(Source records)

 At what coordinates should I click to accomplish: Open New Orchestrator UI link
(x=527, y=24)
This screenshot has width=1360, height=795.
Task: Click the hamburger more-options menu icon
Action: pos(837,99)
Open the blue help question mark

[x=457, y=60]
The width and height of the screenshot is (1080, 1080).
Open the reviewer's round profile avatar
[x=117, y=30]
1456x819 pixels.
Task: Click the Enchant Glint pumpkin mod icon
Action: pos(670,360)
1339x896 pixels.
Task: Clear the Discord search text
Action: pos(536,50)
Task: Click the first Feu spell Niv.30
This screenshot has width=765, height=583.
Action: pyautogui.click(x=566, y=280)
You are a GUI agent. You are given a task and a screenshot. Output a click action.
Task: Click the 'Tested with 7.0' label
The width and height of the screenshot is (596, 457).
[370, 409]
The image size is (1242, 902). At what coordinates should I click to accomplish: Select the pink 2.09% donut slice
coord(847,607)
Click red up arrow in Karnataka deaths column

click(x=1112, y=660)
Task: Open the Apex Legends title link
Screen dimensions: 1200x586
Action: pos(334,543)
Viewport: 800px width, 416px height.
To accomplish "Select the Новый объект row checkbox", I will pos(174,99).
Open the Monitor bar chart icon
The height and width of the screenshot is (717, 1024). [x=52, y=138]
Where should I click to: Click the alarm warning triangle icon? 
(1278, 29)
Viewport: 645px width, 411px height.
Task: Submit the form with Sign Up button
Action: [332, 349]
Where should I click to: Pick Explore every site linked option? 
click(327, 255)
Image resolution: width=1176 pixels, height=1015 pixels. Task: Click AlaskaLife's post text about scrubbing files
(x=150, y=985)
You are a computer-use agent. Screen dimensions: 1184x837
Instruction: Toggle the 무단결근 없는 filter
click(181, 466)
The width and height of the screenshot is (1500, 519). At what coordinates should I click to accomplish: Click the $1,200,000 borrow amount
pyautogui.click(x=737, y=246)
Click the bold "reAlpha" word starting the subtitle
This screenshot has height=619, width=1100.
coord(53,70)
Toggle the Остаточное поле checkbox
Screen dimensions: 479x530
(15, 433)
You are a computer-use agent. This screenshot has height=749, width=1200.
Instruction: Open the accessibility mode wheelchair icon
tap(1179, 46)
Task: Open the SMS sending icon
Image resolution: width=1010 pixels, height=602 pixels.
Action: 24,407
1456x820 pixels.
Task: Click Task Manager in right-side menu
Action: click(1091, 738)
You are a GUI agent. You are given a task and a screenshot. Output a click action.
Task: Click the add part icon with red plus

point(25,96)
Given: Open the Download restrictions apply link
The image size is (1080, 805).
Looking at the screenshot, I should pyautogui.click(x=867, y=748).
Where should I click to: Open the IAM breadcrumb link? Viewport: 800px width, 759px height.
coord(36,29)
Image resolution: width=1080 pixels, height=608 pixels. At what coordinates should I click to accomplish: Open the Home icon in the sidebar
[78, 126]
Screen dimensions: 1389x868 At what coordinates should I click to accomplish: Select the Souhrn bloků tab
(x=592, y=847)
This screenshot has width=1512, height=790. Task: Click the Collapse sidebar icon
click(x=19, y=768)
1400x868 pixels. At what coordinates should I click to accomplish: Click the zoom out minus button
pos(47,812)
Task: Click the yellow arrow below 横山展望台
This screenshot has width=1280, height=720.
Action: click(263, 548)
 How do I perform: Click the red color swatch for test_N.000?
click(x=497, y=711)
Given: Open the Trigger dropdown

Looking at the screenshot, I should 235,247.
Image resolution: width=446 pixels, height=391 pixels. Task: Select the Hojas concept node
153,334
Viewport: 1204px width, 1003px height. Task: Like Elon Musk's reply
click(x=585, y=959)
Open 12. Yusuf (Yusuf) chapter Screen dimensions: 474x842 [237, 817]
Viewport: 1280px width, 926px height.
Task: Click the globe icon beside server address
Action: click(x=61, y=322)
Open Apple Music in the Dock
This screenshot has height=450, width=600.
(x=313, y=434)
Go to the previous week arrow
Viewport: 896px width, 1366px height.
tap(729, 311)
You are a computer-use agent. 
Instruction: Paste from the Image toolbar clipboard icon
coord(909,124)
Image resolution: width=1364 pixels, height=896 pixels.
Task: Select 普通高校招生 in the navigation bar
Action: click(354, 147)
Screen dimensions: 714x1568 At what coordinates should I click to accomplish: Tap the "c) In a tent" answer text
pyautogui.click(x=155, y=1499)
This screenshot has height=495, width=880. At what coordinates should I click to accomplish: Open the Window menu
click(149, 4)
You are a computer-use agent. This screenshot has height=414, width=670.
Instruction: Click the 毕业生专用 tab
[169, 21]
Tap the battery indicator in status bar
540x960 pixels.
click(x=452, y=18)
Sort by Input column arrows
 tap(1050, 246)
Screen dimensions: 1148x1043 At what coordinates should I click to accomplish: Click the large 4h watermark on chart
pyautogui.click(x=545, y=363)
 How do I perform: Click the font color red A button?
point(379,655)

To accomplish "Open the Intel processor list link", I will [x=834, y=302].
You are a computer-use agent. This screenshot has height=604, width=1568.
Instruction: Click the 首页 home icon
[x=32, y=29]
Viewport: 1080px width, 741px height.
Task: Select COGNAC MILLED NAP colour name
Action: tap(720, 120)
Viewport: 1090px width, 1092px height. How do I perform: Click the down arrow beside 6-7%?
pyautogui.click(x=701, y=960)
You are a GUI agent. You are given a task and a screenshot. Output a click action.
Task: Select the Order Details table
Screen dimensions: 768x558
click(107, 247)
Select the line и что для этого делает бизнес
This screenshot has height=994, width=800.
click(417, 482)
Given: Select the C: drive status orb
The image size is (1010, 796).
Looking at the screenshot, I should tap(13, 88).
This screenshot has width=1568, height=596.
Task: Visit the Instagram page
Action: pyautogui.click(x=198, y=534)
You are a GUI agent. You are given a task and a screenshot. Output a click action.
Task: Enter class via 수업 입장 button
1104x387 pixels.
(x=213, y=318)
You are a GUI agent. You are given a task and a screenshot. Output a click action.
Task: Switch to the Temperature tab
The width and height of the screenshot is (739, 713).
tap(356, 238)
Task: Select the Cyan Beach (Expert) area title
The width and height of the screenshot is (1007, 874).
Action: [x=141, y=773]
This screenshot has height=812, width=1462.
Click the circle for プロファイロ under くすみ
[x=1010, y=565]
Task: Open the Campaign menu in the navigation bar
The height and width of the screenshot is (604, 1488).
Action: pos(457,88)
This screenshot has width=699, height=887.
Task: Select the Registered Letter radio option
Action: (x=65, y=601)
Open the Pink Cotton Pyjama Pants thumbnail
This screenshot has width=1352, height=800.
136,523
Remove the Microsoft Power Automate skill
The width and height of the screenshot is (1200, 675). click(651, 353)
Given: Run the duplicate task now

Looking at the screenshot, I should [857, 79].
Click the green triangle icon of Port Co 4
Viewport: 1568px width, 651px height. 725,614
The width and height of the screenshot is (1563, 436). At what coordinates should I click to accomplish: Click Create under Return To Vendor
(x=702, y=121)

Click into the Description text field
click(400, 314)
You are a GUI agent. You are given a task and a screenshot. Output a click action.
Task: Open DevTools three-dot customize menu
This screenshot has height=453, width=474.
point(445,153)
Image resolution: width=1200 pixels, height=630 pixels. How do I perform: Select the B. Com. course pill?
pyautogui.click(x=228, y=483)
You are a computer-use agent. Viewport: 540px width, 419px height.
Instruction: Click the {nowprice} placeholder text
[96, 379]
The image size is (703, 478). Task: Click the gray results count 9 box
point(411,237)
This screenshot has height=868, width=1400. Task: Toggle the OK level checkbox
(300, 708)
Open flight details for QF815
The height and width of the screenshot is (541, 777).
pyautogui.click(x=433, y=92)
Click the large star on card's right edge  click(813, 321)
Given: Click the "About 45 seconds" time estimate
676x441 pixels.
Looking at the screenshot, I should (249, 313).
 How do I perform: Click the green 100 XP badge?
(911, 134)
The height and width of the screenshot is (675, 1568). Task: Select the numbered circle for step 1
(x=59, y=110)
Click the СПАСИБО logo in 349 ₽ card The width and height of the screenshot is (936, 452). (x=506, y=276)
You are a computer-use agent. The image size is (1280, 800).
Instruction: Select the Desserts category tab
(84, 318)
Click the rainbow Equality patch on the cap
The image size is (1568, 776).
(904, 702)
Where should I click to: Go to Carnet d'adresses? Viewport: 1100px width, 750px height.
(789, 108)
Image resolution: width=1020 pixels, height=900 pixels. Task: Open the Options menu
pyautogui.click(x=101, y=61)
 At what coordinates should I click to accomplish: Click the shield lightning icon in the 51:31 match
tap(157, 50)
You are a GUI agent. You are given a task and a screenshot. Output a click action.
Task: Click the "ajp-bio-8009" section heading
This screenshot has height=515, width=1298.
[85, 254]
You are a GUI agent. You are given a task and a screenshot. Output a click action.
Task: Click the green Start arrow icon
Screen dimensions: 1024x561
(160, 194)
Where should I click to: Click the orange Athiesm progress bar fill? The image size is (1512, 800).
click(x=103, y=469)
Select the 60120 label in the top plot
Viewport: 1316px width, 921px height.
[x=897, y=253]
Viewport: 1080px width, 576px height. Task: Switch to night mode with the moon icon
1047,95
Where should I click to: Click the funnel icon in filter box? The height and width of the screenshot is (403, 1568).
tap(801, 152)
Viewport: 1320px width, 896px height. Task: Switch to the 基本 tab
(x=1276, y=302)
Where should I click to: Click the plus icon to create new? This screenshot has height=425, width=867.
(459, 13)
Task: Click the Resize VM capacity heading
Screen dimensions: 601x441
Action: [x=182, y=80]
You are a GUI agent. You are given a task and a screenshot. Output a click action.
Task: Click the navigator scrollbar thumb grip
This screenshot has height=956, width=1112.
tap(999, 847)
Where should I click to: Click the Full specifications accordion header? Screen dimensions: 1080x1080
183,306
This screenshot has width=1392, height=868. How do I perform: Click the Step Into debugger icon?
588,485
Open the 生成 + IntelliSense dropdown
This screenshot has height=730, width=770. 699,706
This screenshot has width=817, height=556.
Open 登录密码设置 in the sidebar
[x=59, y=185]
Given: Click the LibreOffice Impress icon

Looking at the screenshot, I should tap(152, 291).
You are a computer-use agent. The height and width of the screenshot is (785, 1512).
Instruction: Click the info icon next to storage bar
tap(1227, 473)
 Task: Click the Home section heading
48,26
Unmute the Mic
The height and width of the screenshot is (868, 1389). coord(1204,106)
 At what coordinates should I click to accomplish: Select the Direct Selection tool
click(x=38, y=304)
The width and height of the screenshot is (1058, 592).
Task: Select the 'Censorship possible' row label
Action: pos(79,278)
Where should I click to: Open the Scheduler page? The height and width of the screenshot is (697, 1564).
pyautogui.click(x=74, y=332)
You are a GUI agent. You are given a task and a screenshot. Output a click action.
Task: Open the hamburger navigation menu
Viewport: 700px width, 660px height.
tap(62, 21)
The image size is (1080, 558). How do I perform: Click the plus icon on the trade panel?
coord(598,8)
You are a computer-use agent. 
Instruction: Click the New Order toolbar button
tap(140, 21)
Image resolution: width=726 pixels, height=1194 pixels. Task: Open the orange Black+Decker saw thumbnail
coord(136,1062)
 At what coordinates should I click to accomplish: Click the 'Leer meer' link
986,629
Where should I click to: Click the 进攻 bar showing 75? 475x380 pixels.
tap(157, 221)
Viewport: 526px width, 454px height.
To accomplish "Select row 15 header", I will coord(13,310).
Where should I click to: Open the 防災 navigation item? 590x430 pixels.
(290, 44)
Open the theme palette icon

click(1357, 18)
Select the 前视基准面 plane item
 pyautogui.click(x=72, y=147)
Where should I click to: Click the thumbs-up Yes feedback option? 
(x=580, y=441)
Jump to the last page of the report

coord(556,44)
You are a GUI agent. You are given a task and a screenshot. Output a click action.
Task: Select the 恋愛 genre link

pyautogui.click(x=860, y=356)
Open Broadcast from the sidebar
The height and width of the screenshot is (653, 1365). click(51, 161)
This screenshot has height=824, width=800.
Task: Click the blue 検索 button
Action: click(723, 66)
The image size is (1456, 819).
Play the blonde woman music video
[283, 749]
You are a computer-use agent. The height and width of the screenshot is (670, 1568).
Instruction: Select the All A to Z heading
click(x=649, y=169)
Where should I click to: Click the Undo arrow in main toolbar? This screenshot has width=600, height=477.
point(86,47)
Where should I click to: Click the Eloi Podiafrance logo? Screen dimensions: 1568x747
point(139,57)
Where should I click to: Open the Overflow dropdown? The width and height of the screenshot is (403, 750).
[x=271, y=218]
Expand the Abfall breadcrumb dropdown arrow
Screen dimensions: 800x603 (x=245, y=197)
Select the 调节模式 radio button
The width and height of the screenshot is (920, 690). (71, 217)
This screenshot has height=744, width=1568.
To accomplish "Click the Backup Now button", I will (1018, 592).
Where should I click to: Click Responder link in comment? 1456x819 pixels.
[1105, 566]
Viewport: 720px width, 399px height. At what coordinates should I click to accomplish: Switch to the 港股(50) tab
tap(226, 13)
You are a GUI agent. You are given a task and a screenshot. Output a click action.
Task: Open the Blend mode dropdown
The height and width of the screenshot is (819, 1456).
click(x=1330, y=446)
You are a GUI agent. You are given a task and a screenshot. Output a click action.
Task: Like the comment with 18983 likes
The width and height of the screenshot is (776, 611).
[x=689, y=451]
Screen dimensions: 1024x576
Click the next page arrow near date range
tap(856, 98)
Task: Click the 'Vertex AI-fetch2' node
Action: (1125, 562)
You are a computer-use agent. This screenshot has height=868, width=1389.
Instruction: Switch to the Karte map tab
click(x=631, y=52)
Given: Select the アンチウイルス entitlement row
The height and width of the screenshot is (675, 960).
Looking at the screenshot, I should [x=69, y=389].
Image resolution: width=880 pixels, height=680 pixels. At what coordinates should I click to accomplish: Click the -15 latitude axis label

=== Instructions for the task ===
Going through the entries above, show each line that contains "status".

=== Response to the task ===
Tap the battery indicator in status bar
Given: Select the C: drive status orb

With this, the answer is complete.